- Work instruction: Give back an exact copy of the listing that follows, without the pictures.

- Records for the exercise:
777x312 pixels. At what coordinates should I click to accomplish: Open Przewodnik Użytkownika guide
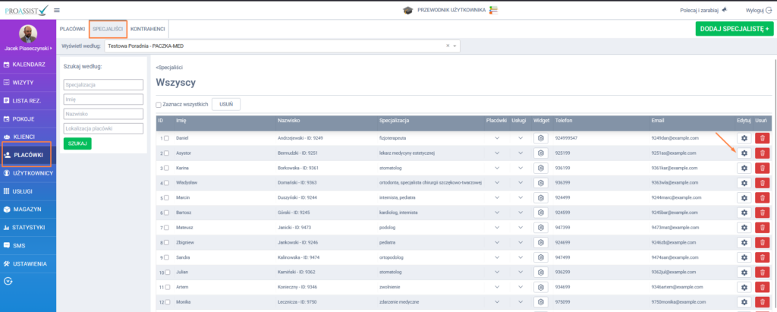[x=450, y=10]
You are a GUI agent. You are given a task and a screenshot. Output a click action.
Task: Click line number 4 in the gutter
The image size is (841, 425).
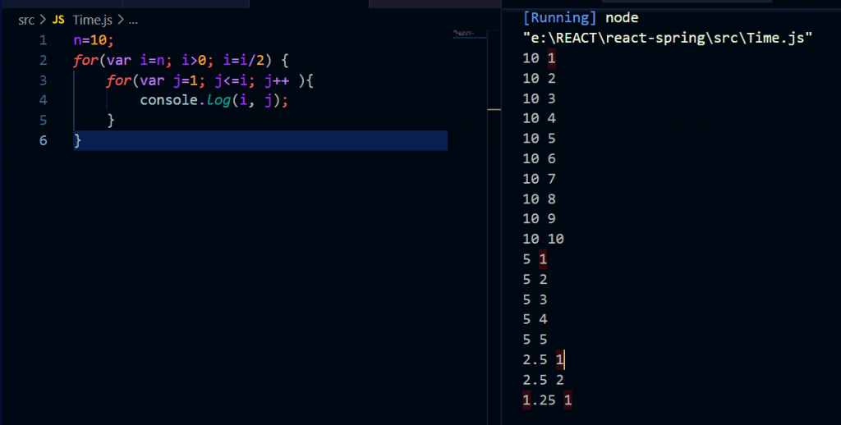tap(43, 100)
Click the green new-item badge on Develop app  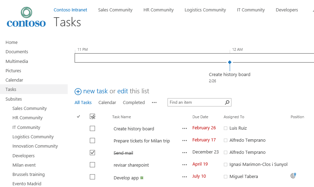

- Response area:
777x312 pixels. At what coordinates should I click to accomplish: Open Przewodnik Użytkownika guide
[x=450, y=10]
You are a GUI agent. You are given a task and a screenshot. Output a click action.
Task: Click line number 4 in the gutter
The image size is (841, 425).
tap(43, 100)
Click the green new-item badge on Develop app  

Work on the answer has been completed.